Amedisys (NASDAQ:AMED) shares could have significant downside from current levels its planned $3.3 billion sale to UnitedHealth (NYSE:UNH) doesn’t close, according to a Jefferies analyst.
Amedisys (AMED), which agreed to a $101 a share sale to UnitedHealth in late June of last year, is waiting for the Dept. of Justice to sign off on the deal for the home-health care provider. Amedisys announced in August that it received a request from the DOJ for more information regarding its planned sale to UnitedHealth (UNH).
Shares of Amedisys (AMED) fell 5% on May 31 after a report that a potential divestiture buyer in its planned sale to UNH dropped out of the process as the companies work to appease antitrust regulators. A private equity-backed company that had agreed to buy more than 100 locations dropped out, according to a Capitol Forum report at the time.
The share of Amedisys (AMED) have the potential to fall to $74 a share, a 20% drop from its Friday close, if the sale to UnitedHealth (UNH) can’t be completed, Jefferies analyst Brian Tanquilut, who has a hold rating and $101 price target on AMED, wrote in a note a little over a week ago.
“Looking at worst-case Scenario, we think AMED trades Down to ~$74 in a no-deal scenario,” Tanquilut wrote in a May 31 note. “Our view is that AME’s valuation will likely settle at ~10x 2025E EBITDA post-deal break, which represents a modest, easily-justifiable premium over peer EHAB (currently trading at 9.5x ’25E EBITDA).
The $74 downside scenario doesn’t reflect the $144 million break-up fee that Amedisys (AMED) will receive if UNH is unable to get regulatory approve for the deal. Including the break-up fee, Amedisys share would be worth $77 a share.
Capitol Forum reported last month that UnitedHealth (UNH) offered a sweetened package of divestitures to try to appease the DOJ for its review of the $3.3 billion deal. The companies had agreed to divest more than 100 locations to a private-equity backed buyer.

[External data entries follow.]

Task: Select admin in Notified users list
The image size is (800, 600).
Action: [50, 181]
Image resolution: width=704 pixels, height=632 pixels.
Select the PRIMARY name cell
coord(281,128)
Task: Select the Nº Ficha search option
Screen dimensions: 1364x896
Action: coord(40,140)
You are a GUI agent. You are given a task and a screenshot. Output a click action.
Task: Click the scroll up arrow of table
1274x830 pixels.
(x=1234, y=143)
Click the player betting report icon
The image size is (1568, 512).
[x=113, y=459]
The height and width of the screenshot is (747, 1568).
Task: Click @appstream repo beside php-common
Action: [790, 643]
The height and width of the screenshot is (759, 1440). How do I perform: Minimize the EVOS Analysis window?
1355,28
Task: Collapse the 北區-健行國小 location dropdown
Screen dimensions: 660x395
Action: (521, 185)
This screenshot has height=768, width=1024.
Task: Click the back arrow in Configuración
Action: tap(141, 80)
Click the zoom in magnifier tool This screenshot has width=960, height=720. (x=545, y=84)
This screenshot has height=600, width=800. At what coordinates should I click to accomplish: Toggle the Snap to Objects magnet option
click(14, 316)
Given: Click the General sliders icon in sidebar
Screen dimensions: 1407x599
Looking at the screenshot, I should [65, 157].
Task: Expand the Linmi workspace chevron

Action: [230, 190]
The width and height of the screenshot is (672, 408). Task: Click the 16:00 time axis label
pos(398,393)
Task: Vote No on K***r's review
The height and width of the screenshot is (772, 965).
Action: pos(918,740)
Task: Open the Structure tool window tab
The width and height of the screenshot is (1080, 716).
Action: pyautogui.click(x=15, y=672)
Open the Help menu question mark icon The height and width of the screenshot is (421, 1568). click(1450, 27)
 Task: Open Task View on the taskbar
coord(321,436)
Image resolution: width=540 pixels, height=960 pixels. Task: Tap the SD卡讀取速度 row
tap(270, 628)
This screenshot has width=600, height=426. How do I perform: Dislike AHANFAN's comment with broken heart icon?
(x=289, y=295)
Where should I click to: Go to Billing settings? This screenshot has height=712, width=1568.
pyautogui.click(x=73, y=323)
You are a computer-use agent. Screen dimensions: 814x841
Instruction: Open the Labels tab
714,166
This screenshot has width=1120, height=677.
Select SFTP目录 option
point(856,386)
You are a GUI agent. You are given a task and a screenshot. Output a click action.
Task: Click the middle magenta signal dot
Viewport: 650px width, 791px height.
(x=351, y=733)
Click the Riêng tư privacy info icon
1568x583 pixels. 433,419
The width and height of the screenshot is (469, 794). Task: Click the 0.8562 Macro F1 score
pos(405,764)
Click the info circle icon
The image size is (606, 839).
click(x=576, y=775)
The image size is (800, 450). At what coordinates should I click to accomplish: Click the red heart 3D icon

The report said at the time that the DOJ was said to be having discussions with the companies, while the regulator was also considering suing to block the combination.
Even though the most recent report indicated that AMED/UNH appears to be having issues with potential divestitures, Tanquilut still expects the sale of AMED will get done this year.
The companies appear to have overlaps in Tennessee, Georgia, Louisiana and Kentucky, though these are “attractive” home nursing markets, where buyers of the assets should emerge, including potential strategic acquirers looking to expand or build home nursing operations in those states, Jefferies Tanquilut added.